SHIL core scanning system

To avoid the expense of renting a dedicated 360° core scanner (e.g., the DMT Color CoreScan system deployed during Leg 206 and Expedition 309/312, among other expeditions), an experimental system was developed at IODP-USIO to use the existing, higher resolution SHIL generally used for section half surfaces to image the outer surface of the core. The main element of this system is an aluminum frame that can simultaneously hold the cylindrical pieces of a single core section and rotate them in 90° increments (Fig. F29). The frame consists of four aluminum strips ~155 cm × 4 cm in dimension, all of which latch at each end into a pair of rotatable spindles. Each strip is milled with a concave surface that rests against the core pieces. Four images of the core surface are later processed to simulate a continuous image of the unrolled 360° surface.

Methodology

On each core piece, a vertical red line was drawn with a wax pencil to define the core split. Convention is such that, with the core upright, the archive half is to the left of this line and the working half is to the right (Fig. F2). The split line therefore corresponds to the 90° direction (+y) in the core-reference coordinates used for structural geology and paleomagnetism. When the core images are processed to a simulated unrolled image, nonhorizontal planar structures (e.g., veins, faults, or fractures) should produce sinusoidal-shaped curves. These can be matched to similar-shaped features imaged along the borehole wall by the four pads of the FMS or by the UBI logging tools. Other distinct petrological features or structures that are imaged on the outer surface of the core and the borehole wall can be similarly matched to determine the depth of the core in the borehole and reorient the core azimuth (e.g., MacLeod et al., 1994; Morris et al., 2009).

In detail, the process for generating the simulated unrolled image includes the following steps:

  1. The vertically oriented pieces for a single section are placed at their curated relative depths within the aluminum frame, with two aluminum strips in place to hold the core and two removed for access.

  2. After the frame is moved to the SHIL, three aluminum strips secure the core surface and one is removed to allow imaging.

  3. After imaging one surface, one aluminum strip is replaced, the section is turned 90°, and the next strip is removed to allow imaging.

This process is repeated to generate four images. These images are combined in a simulated unrolled image using a computer program written in C language that uses core diameter as the parameter to relocate pixels, stretching each image for the conversion from orthogonal to unrolled view and assembling them into a composite image with the image width scaled to the core circumference. The source code for this program is provided in WHOLE_ROUND_IMAGE_CODE in PHYSPROP in “Supplementary material.”

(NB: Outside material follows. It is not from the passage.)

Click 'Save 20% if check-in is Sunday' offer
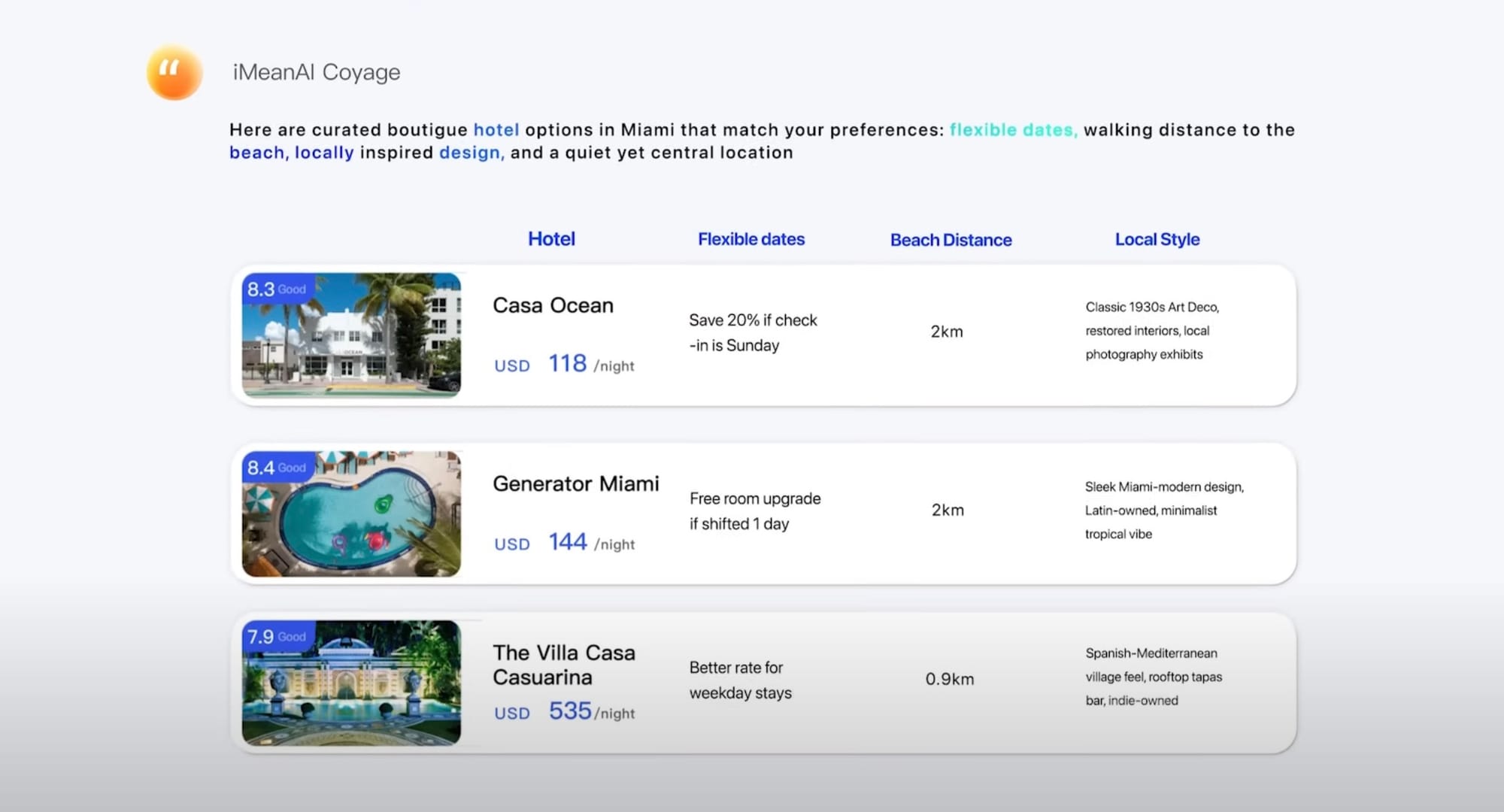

For matching core-surface features to borehole features, one generally must assume the features are planar to extrapolate across the material destroyed by the drill bit. An obvious point to consider is that the vertical extent of a planar feature will scale with the ratio of the borehole diameter to the core diameter, generally between 4 and 5 cm. A less obvious point is that the usual presentation of images looking inward toward the core surface but outward toward the borehole wall results in mirroring geometric relations, with clockwise downcore (increasing angle in IODP coordinates) left-to-right in the logging image but right-to-left in the core surface image. Generally at least three planar features in a large piece from a high-recovery core will be required for unambiguous orientation. Unfortunately, neither FMS nor UBI tools were successfully deployed during Expedition 335, so orientation of pieces below ~1410 mbsf from Expeditions 312 and 335 requires future logging.